Thai convicted sex offender

Terapon Dang Adhahn (born c.1965) is a Thai convicted sex offender and a former Bhikkhu who, in May 2008, was sentenced to life in prison for raping and murdering 12-year-old Zina Linnik in Tacoma, Washington.

Charges were filed against him involving the rape and abduction of 11-year-old Sabrina Rasmussen near Fort Lewis, Washington in 2000 and the repeated sexual assaults of a teenage acquaintance that spanned from 2000 to 2004.

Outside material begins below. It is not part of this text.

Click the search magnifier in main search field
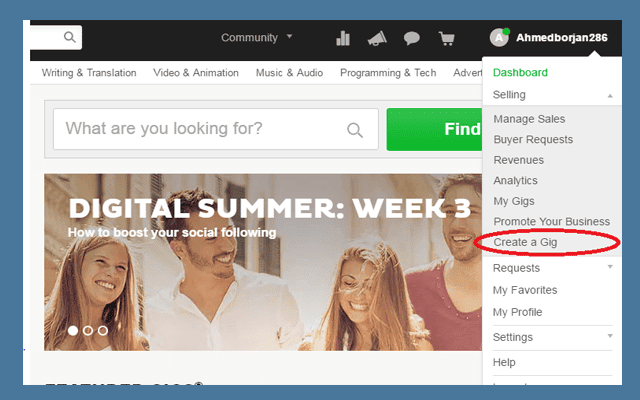Viewport: 640px width, 400px height. [355, 130]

==Early life and education==
Adhahn was born in Bangkok, Thailand to Pennsiri Bower and a Thai father. As a child, Adhahn was allegedly raped repeatedly by an older sibling. It was also reported that his father physically abused him until his parents divorced around the time Adhahn was 3 or 4. After Adhahn's father left, his mother married an American serviceman named John Bower and the family moved to San Diego in 1977.

==Career==
Following his high school graduation, Adhahn took part in traditional Buddhist ceremonies and became a Buddhist monk.

He later became a legal United States resident and enlisted in the United States Army. Adhahn married Barbara Harris in 1986 and had two children. In his two tours of duty, Adhahn would serve at Fort Dix in New Jersey, Germany, and Fort Lewis. His wife went with him. In 1989, he moved to Western Washington and settled in Tacoma. Investigators believe he may have visited the area prior to his move. Adhahn separated from his wife in September 1990 and filed for divorce in May 1998. Around this time Adhahn was living with another woman who gave birth to a son. For a time, he lived with his aunt in Fort Worth, Texas.

==Criminal history==
===Rape and incest conviction===
In 1990, Adhahn was convicted of rape and incest against his half sister when she was 16. Following the conviction, Adhahn served two months in jail and attended court ordered treatment for five years. He was classified as a level one ("low risk") sex offender and required to register as a sex offender. Adhahn did not face deportation due to his status as a legal resident with federal law dictating that it was not a requirement for first-time offenders. In 1992, he was convicted of intimidation with a weapon in Tacoma, but officials at the Immigration and Naturalization Service (INS) were not aware of this second conviction and Adhahn was allowed to stay in the country.

===Zina Linnik===
Zina Linnik was abducted from behind her home in the Hilltop Neighborhood of Tacoma during a 2007 Fourth of July celebration. Her father heard a scream and ran to the back to find one of Zina's flip-flop shoes on the ground and a gray van leaving. He was able to make out a partial on the van's license plate which was traced back to Adhahn. Through his lawyer, Adhahn told police where they could find the Tacoma girl's body, though he reportedly did not confess to her abduction or murder. On July 20, Pierce County prosecutors said they planned to charge Adhahn in Zina's case with aggravated murder, which, at the time, carried a maximum penalty of death in Washington state. However, because Pierce County prosecutors agreed not to seek the death penalty if Adhahn would cooperate with police and help find Linnik's body, Adhahn faced a maximum penalty of life in prison.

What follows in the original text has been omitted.